▶ _Consignes_:
1) Recopiez fidèlement le passage de l'extrait sur Telegraf qui va de "omit_hostname = false" jusqu'à "Token for authentication.".
2) Dans l'extrait sur Telegraf, quelle adresse est donnée à urls dans la section [[outputs.influxdb_v2]] ?
3) Poursuivez l'extrait sur Telegraf à partir de l'endroit où il s'arrête.

++++ Extrait source ++++

Table des matières

Installer l'agent Telegraf via Docker

Monitorer différents services spécifiques

Monitorer InfluxDB v2

Exemple de fichier telegraf.conf complet

Exemple avec :

# Telegraf Configuration
[global_tags]
 
[agent]
  interval = "10s"
  round_interval = true
  metric_batch_size = 1000
  metric_buffer_limit = 10000
  collection_jitter = "0s"
  flush_interval = "10s"
  flush_jitter = "0s"
  precision = ""
  hostname = ""
  omit_hostname = false
  # WARNING : set to true to debug this config file !
  debug = false
 
[[outputs.influxdb_v2]]
  urls = ["http://10.0.1.10:8086"]
  ## Token for authentication.
  token = "${INFLUXDB2_TELEGRAF_TOKEN}"

++++ Données fournies ++++

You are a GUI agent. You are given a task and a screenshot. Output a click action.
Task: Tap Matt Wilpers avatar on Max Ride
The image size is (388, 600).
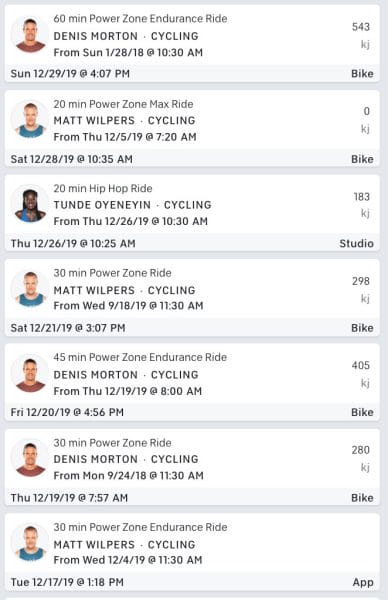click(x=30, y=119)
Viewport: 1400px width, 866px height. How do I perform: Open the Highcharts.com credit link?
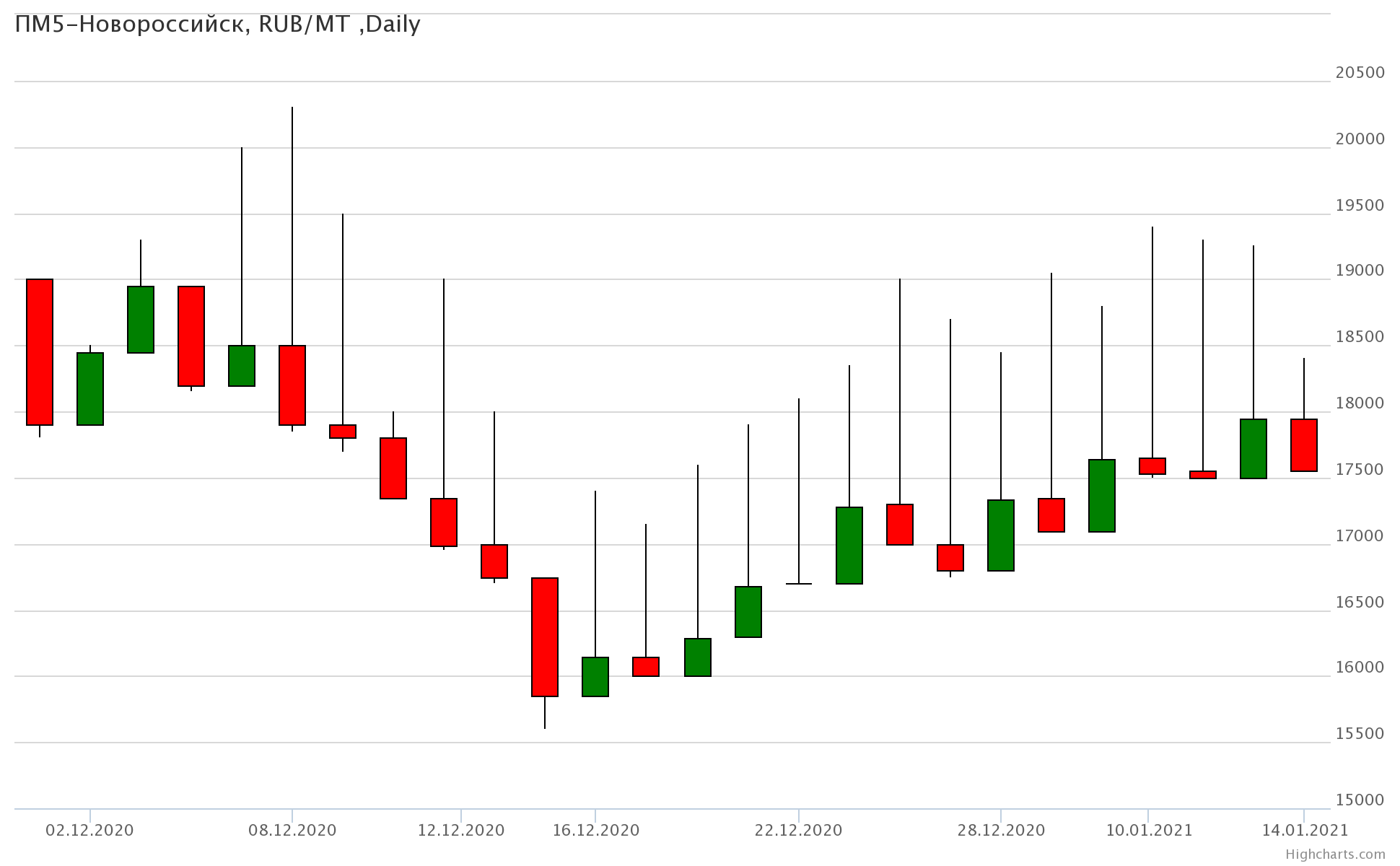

++++

▶ _Réponses_:
1)
omit_hostname = false
  # WARNING : set to true to debug this config file !
  debug = false
 
[[outputs.influxdb_v2]]
  urls = ["http://10.0.1.10:8086"]
  ## Token for authentication.

2) http://10.0.1.10:8086

3)
  ## Organization is the name of the organization you wish to write to.
  organization = "${INFLUXDB2_INIT_ORG}"
  ## Destination bucket to write into.
  bucket = "${INFLUXDB2_INIT_BUCKET}"
  # Get all metrics except the one with "influxdb_database" tag with value equal to "oss_metrics" :
  [outputs.influxdb_v2.tagdrop]
    influxdb_database = ["*"]
 
[[outputs.influxdb_v2]]
  urls = ["http://10.0.1.30:8086"]
  # Token for authentication.
  token = "${INFLUXDB2_TELEGRAF_TOKEN}"
  # Organization is the name of the organization you wish to write to.
  organization = "${INFLUXDB2_INIT_ORG}"
  # Destination bucket to write into.
  bucket = "oss_metrics"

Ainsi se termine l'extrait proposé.